From the lvconvert manpage:
lvconvert will change a linear logical
volume to a mirror logical volume or
to a snapshot of linear volume and
vice versa.
Emphasis mine.
So yes, it should be possible to convert a snapshot into a linear LV or mirror. If that means you can mirror a snapshot and then use it as a linear lv, that's something you would have to try out.
Apparently, the manpage and me we wrond :P I remembered seeing this stuff in the manpage, but I hadn't actually tried converting a snapshot to a linear LV. Having seen the comment below, I decided to check it out. From what I can see now, it is not possible, what ever the manpage may imply, to convert a snapshot to a linear LV. What is possible using lvconvert is to convert a mirror volume to a linear LV. I think the manpage should be edited a bit here.
If someone does find a way to do this, let me know, but from what I know now, I'd say: not possible. Kinda logical when you think of it, because converting a snapshot LV to a linear LV means something in the line of
dd if=linear of=snapshot
Otoh, you can use a snapshot as a logical volume by itself. As I explained here, LVM is just some device mapper magic. So if you would take an LVM snapshot and then use that for your experiments, the original disk would not be touched, but can still keep functioning normally at the same time.
Why not have a look at the snapshots section of the LVM-HOWTO?
LVM snapshots are your basic "copy on write" snapshot solution. The snapshot is really nothing more than asking the LVM to give you a "pointer" to the current state of the filesystem and to write changes made after the snapshot to a designated area.

▸ **Provided material**
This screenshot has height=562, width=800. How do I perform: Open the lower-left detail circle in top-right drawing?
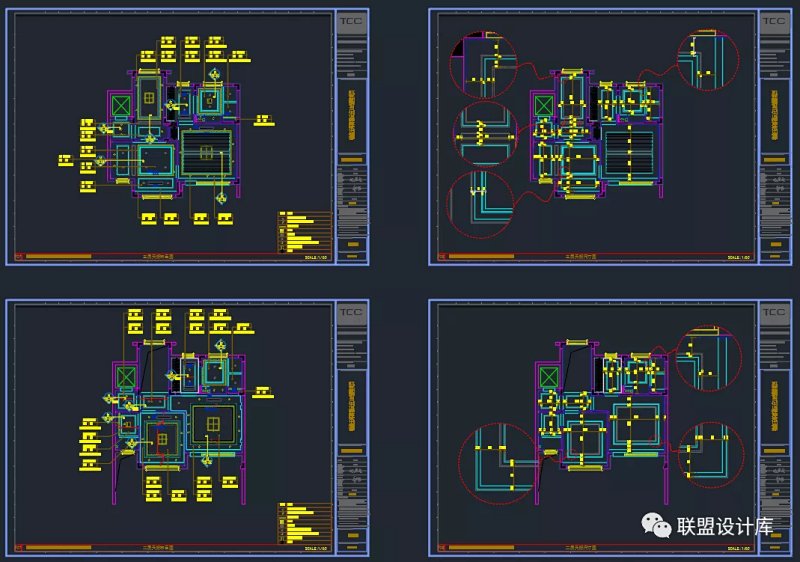click(480, 204)
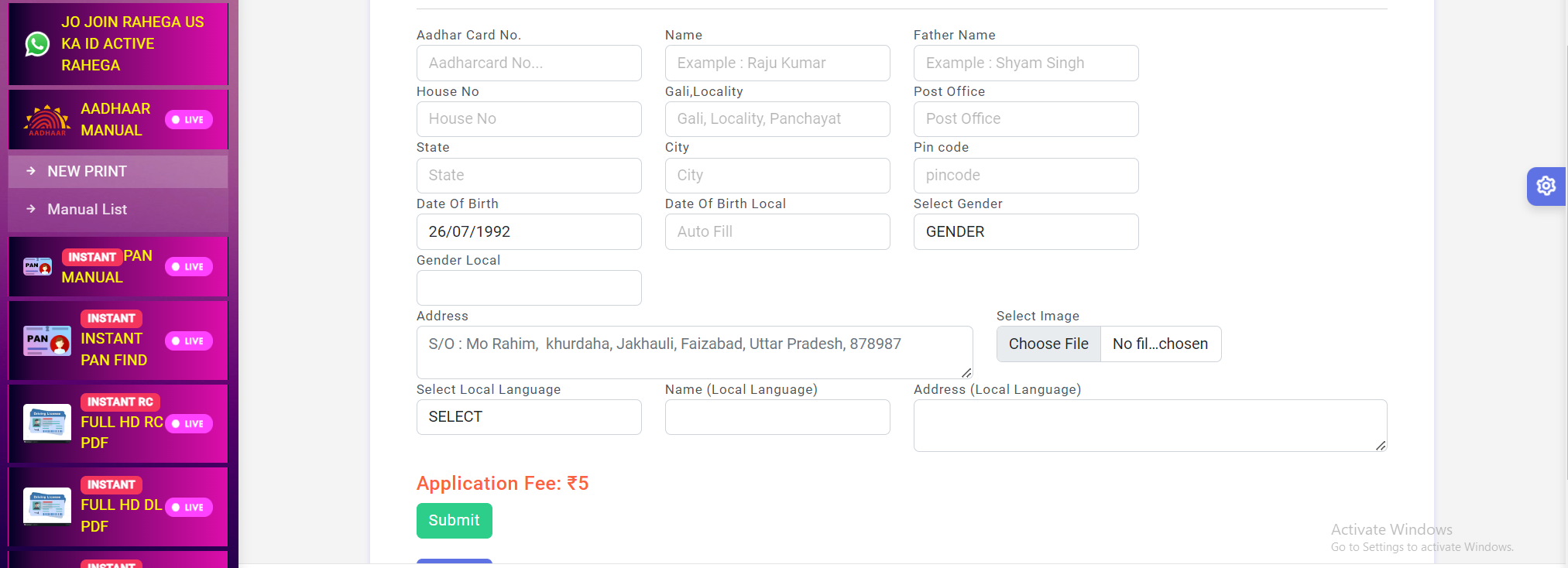Select the NEW PRINT menu item

click(87, 172)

▸ **Required tasks**
1. In the LVM snapshot post, what kind of volume does the writer find lvconvert can actually convert to a linear LV?
2. Name every type of logical volume mentioned in the manpage quotation that opens the LVM snapshot post.
3. Please retype everything in the LVM snapshot post from "If someone does" down to "of the LVM-HOWTO?".

▸ **Expected results**
1. A mirror volume.

2. Linear, mirror, snapshot

3.
If someone does find a way to do this, let me know, but from what I know now, I'd say: not possible. Kinda logical when you think of it, because converting a snapshot LV to a linear LV means something in the line of
dd if=linear of=snapshot
Otoh, you can use a snapshot as a logical volume by itself. As I explained here, LVM is just some device mapper magic. So if you would take an LVM snapshot and then use that for your experiments, the original disk would not be touched, but can still keep functioning normally at the same time.
Why not have a look at the snapshots section of the LVM-HOWTO?